CIUDAD DEL ESTE (Ciencia por Esteban Ross) La misión Artemis II no es solo un vuelo más; es el regreso oficial de la humanidad a las cercanías de la Luna después de más de 50 años. A bordo de la cápsula Orion, cuatro astronautas están desafiando los límites de la ingeniería en una nave diseñada para soportar los 2,700°C del reingreso atmosférico y ofrecer un refugio seguro en el vacío total. Es literalmente una casa blindada volando a miles de kilómetros por hora hacia lo desconocido.
Si te fijas en los detalles de la imagen, la Orion es una maravilla de la miniaturización. Con un diámetro de apenas 5 metros, alberga desde computadoras de vuelo ultra potentes hasta un sistema de gestión de residuos de alta tecnología (sí, ¡un baño espacial de última generación!). Gracias a sus cuatro «alas» de paneles solares, la nave genera su propia energía mientras el Módulo de Servicio se encarga de que no falte ni una gota de agua ni oxígeno para la tripulación durante todo el trayecto lunar.

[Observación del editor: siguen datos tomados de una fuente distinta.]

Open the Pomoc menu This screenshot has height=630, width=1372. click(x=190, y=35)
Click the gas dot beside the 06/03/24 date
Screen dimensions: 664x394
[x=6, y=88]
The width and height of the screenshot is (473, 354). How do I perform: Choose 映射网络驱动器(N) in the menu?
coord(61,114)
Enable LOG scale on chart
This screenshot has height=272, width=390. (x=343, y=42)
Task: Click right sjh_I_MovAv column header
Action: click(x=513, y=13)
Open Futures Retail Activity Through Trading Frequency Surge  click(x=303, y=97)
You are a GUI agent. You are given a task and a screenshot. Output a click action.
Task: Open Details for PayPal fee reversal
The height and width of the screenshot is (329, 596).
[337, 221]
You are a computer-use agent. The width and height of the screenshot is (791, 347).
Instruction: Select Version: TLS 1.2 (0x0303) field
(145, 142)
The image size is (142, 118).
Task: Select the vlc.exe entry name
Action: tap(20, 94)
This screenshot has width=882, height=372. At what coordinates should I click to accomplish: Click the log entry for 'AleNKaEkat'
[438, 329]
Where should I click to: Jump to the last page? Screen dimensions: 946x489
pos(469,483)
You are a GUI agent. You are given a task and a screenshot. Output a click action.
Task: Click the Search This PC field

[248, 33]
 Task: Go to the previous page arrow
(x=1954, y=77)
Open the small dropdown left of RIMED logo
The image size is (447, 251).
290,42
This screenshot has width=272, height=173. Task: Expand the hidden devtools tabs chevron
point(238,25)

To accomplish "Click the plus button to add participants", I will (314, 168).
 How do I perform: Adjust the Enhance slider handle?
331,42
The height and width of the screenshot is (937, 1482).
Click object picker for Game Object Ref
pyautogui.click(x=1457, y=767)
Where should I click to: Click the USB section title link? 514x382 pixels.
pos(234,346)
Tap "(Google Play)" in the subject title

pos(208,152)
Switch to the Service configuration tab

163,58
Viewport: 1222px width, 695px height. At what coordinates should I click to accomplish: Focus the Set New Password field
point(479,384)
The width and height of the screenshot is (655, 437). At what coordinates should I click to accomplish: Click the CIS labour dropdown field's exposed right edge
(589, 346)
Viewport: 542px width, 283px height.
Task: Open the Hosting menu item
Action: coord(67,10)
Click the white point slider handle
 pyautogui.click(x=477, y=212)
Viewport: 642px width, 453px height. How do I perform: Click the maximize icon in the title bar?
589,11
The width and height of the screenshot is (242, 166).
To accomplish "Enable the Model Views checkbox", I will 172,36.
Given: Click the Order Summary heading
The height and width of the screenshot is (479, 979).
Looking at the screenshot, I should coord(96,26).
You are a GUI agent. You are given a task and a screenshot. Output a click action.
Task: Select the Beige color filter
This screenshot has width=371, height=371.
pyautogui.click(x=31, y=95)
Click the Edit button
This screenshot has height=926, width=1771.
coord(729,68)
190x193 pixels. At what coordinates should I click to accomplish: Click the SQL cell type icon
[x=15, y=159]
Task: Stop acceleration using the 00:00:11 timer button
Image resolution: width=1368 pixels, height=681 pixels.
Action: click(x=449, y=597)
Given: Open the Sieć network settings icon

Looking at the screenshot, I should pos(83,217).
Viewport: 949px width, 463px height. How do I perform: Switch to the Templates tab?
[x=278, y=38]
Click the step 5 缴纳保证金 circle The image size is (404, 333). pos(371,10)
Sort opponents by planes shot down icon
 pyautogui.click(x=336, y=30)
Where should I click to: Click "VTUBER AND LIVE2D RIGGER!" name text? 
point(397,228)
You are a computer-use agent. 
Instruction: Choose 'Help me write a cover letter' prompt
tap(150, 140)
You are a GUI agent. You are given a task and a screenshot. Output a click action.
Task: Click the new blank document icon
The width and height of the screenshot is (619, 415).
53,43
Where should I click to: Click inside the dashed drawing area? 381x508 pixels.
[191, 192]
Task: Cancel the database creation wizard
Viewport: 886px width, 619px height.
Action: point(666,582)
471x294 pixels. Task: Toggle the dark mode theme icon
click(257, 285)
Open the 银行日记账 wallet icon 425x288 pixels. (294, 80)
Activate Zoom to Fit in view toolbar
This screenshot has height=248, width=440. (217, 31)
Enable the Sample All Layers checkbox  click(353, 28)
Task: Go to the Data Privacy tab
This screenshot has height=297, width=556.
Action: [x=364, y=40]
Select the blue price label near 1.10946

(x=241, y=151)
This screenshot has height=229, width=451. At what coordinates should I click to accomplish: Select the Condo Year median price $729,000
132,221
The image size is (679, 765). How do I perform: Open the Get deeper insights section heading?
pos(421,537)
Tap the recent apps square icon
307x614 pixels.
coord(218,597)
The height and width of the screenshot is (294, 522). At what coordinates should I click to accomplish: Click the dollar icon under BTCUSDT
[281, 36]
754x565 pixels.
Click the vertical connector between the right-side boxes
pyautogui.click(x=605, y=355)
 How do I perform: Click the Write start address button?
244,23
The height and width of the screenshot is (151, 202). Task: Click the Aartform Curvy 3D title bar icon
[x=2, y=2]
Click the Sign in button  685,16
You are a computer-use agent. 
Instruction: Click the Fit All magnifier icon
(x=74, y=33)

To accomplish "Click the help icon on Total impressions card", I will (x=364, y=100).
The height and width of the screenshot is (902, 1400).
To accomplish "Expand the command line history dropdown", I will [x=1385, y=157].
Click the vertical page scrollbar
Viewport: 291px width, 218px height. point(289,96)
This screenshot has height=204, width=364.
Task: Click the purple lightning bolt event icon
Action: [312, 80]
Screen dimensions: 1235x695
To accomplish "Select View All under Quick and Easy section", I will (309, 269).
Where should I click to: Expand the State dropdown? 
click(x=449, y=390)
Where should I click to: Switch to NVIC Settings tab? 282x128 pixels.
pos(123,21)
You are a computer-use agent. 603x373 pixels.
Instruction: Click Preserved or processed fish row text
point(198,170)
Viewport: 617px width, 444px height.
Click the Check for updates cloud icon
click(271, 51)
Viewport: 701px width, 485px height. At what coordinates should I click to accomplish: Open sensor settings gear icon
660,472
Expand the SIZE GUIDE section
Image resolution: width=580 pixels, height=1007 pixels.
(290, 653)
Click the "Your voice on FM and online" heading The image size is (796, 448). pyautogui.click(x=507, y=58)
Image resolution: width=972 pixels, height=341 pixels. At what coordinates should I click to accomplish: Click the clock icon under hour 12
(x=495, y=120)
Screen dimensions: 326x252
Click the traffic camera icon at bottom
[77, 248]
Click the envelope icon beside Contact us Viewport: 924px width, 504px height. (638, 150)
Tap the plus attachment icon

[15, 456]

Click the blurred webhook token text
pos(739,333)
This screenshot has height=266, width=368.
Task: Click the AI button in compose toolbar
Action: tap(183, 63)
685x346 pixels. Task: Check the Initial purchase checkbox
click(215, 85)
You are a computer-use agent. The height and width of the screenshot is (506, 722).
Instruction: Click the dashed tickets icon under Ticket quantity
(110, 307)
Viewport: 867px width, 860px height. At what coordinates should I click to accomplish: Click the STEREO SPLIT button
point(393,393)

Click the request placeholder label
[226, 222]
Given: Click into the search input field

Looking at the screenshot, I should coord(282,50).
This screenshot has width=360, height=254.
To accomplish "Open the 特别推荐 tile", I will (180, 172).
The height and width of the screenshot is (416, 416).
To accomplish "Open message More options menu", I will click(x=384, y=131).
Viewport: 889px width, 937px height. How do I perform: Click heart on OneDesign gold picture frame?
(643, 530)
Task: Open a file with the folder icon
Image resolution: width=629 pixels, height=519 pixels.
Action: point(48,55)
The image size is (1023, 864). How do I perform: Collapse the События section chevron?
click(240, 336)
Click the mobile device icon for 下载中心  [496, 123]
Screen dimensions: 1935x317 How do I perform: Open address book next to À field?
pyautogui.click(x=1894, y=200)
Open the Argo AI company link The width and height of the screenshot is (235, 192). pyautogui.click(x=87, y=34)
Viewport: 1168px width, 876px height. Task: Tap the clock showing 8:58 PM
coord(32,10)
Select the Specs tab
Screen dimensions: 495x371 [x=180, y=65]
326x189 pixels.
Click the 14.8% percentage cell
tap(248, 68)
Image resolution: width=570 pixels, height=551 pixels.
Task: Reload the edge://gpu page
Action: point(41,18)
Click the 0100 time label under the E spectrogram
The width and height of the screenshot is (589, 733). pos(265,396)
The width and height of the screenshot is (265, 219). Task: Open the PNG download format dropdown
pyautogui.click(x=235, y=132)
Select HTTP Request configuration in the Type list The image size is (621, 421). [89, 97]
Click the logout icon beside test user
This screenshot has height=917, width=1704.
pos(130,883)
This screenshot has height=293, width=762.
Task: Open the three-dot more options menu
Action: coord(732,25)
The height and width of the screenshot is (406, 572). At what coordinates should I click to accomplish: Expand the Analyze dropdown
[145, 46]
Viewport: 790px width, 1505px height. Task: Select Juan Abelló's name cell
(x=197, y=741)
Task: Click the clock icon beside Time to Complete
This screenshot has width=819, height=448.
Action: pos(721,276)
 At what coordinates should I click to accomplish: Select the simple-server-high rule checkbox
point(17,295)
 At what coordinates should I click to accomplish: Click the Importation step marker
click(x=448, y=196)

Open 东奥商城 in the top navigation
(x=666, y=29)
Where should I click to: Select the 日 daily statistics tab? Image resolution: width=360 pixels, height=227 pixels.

¿Te imaginas pasar más de una semana conviviendo con tres personas en un espacio de 9 metros cúbicos? Aunque parezca apretado, es un 50% más espacioso que las antiguas cápsulas Apollo y representa el salto tecnológico definitivo para que el ser humano pueda volver a pisar suelo lunar muy pronto. El futuro de la exploración espacial ya está aquí y es simplemente impresionante.